A diferencia de la normativa anterior, el DNU 70/23 no exige un plazo mínimo de preaviso para que el inquilino rescinda el contrato de alquiler. Sin embargo, es fundamental que la notificación se realice de forma fehaciente (carta documento, correo electrónico si está pactado) para dejar constancia legal de tu decisión y la fecha de la misma, ya que esto es clave para el cálculo de la indemnización.

¿Puede el propietario rescindir el contrato y qué implicaciones tiene?

Sí, el propietario puede rescindir el contrato bajo ciertas circunstancias. Las causas más comunes son la necesidad de la vivienda para uso propio o de un familiar directo, o el incumplimiento grave de las obligaciones por parte del inquilino (como la falta de pago). Si el propietario decide rescindir por necesidad de la vivienda antes del vencimiento del contrato y sin que haya incumplimiento del inquilino, podría corresponder una indemnización al inquilino por los daños y perjuicios de tener que desocupar el inmueble anticipadamente.

¿Qué sucede si el propietario vende la propiedad alquilada?

Si el propietario vende la propiedad que está alquilada, el contrato de alquiler no se anula. Por el contrario, se transfiere automáticamente al nuevo propietario. Esto significa que el inquilino mantiene todos sus derechos y obligaciones hasta el vencimiento del plazo original del contrato. Si el nuevo propietario desea ocupar la vivienda, deberá negociar con el inquilino una salida anticipada, que generalmente implica ofrecer una compensación económica.

¿Debo permitir visitas a la propiedad si estoy alquilando y el dueño quiere vender?
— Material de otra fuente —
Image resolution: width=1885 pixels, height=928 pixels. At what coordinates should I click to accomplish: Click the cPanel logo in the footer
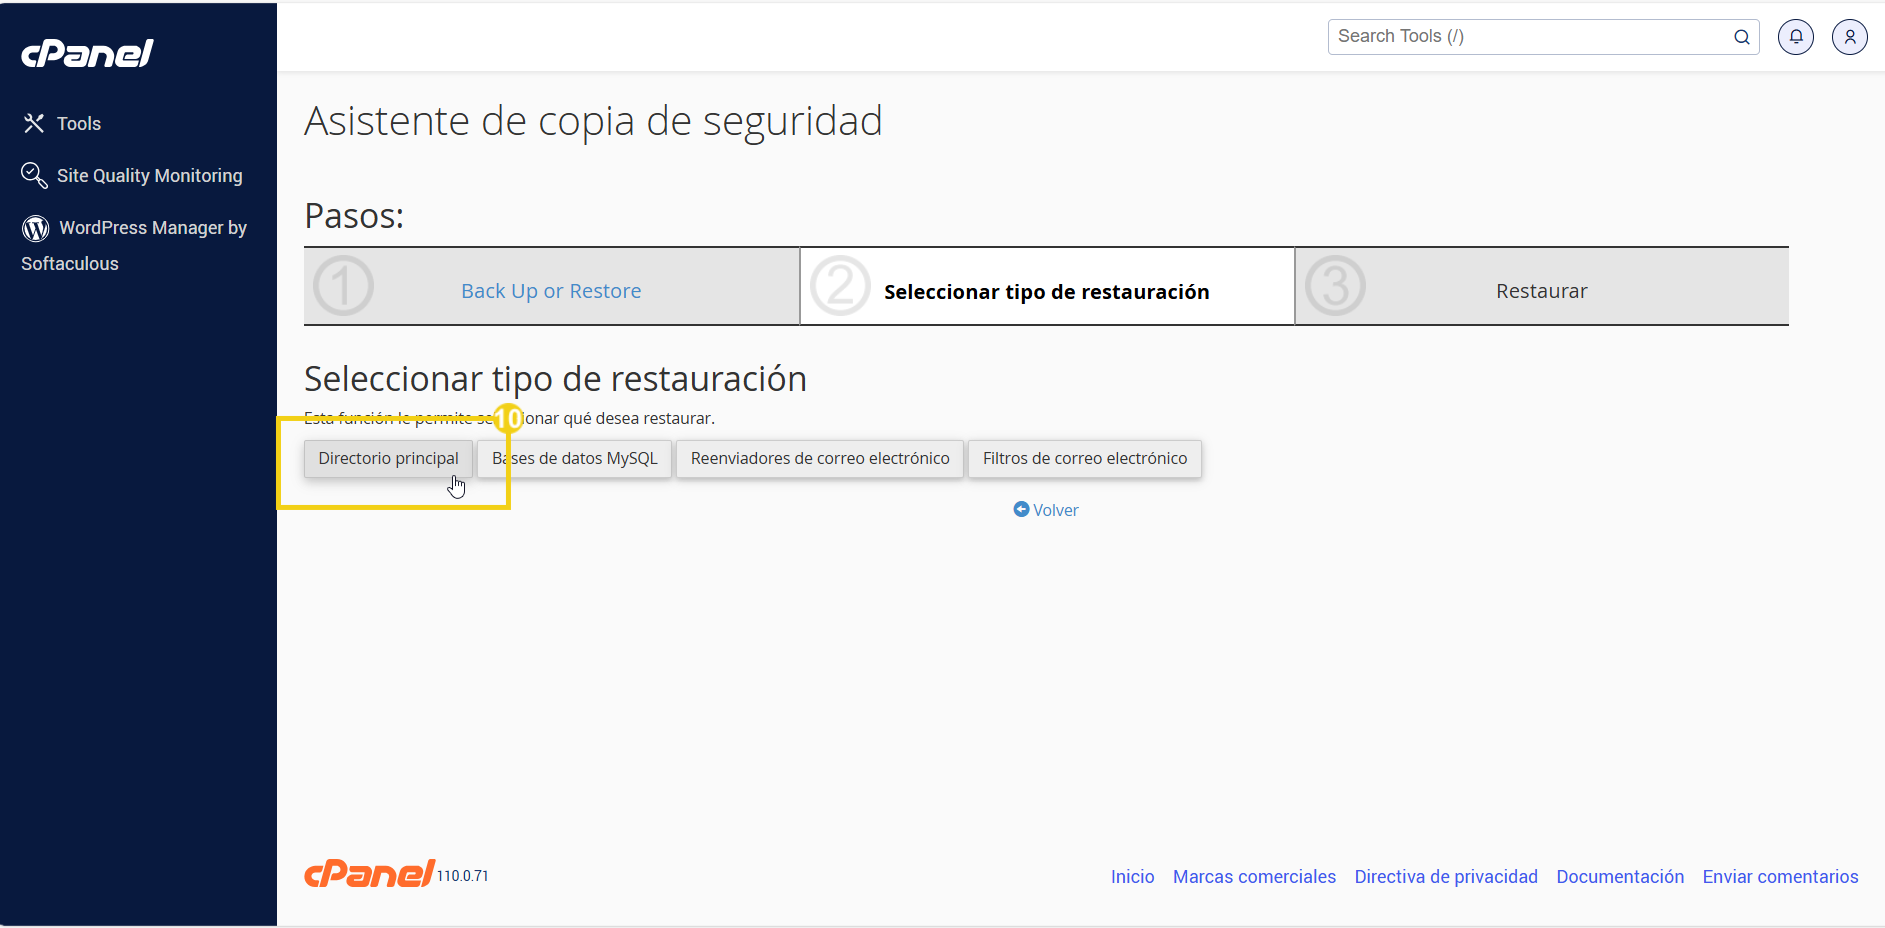pyautogui.click(x=368, y=873)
Si el contrato de alquiler no incluye una cláusula específica que regule el acceso para exhibición del inmueble en caso de venta, el inquilino no está obligado a permitir el ingreso de terceros. Para evitar inconvenientes, es altamente recomendable que los contratos incluyan cláusulas que establezcan días y horarios específicos para las visitas, siempre con un preaviso razonable (por ejemplo, 48 horas), garantizando así tanto el derecho del propietario a comercializar su inmueble como la privacidad del inquilino.

Conclusión

El DNU 70/23 ha traído consigo una nueva dinámica al mercado de alquileres en Argentina, priorizando la autonomía de la voluntad de las partes. Esta flexibilidad, si bien otorga mayor libertad, exige una mayor responsabilidad en la redacción de los contratos y en la comprensión de los derechos y obligaciones de cada actor. Para inquilinos y propietarios, la clave reside en la información y la previsión. Contar con contratos claros y detallados, que anticipen escenarios como la rescisión anticipada o la venta del inmueble, es fundamental para evitar conflictos y asegurar transacciones exitosas. En este nuevo escenario, el rol de los corredores inmobiliarios se vuelve aún más crucial, actuando como mediadores informados y asesores para garantizar que ambas partes comprendan el alcance de sus acuerdos y puedan navegar con seguridad las oportunidades y desafíos que presenta el mercado actual.